***** Brano di testo

Roberto Bolle:”la dote più importante è l’umiltà”

Sembra un dio sceso in terra.
Fisico apollineo, perfezione tecnica da manuale, eleganza innata, Roberto Bolle (nella foto di Luciano Romano) è la punta di diamante della danza italiana nel mondo.
Schivo, riservato, gentile, concentrato più che mai sul suo lavoro che lo ha portato a danzare davanti al Papa, alla Regina Elisabetta, in giro per il mondo, ha sempre i piedi per terra mantenendo una sana umiltà, caratteristica solo dei grandi. La sua sensibilità va oltre il palcoscenico perché Roberto Bolle danza come è: un uomo intelligente, coltivato, simpatico, comunicativo. In pochi anni è schizzato ai vertici della danza planetaria eppure ha conservato la sua semplicità: ha un sorriso per tutti, è un artista generoso.

Com’è nata la passione per la danza?

E’ difficile dirlo esattamente, credo dalla televisione anche perché nella mia famiglia non ci sono artisti: sono un caso isolato. A undici anni mia madre mi ha iscritto alla Scuola di Ballo del Teatro alla Scala. Frequentare una scuola così prestigiosa è stata per me una fortuna, ho avuto delle solide basi su cui andare avanti e costruire un futuro. La scuola è di per sé la parte più importante della formazione di un ballerino. A diciannove anni sono entrato nella compagnia del Teatro alla Scala, diretta da Elisabetta Terabust, con ruoli da solista; a venti ho interpretato Romeo nella versione di MacMillan e un anno dopo, con lo stesso ruolo, sono stato promosso primo ballerino. Subito dopo sono stato invitato a Londra, all’English National Ballet, diretto da Derek Deane, per Il lago dei cigni e poi per Romeo e Giulietta. Il Times mi ha definito “Leonardo di Caprio della danza”.

Ha mai avuto difficoltà nello studio della danza?

Per un corpo come il mio le difficoltà sono sempre state quelle di avere una maggiore tonicità muscolare, una compattezza e una velocità che altri ballerini, meno alti di me, hanno per natura.

Quanti anni aveva quando Rudolf Nureyev la scelse per il ruolo di Tazio in Morte a Venezia?

**********
***** Insieme di dati

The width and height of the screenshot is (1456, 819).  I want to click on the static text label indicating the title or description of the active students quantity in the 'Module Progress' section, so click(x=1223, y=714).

**********
***** Insieme di dati

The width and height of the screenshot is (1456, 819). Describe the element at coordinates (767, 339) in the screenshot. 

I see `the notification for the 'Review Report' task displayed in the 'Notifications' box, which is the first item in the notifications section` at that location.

**********

# Consegne di lavoro
1. Riproduci fedelmente il passo dell'intervista a Roberto Bolle da "Fisico apollineo, perfezione" a "italiana nel mondo.".
2. Secondo l'intervista a Roberto Bolle, con quale espressione lo ha definito il Times?
Le voci provengono da una fonte diversa dall'intervista a Roberto Bolle.

# Risposte all'esercizio
1.
Fisico apollineo, perfezione tecnica da manuale, eleganza innata, Roberto Bolle (nella foto di Luciano Romano) è la punta di diamante della danza italiana nel mondo.

2. "Leonardo di Caprio della danza"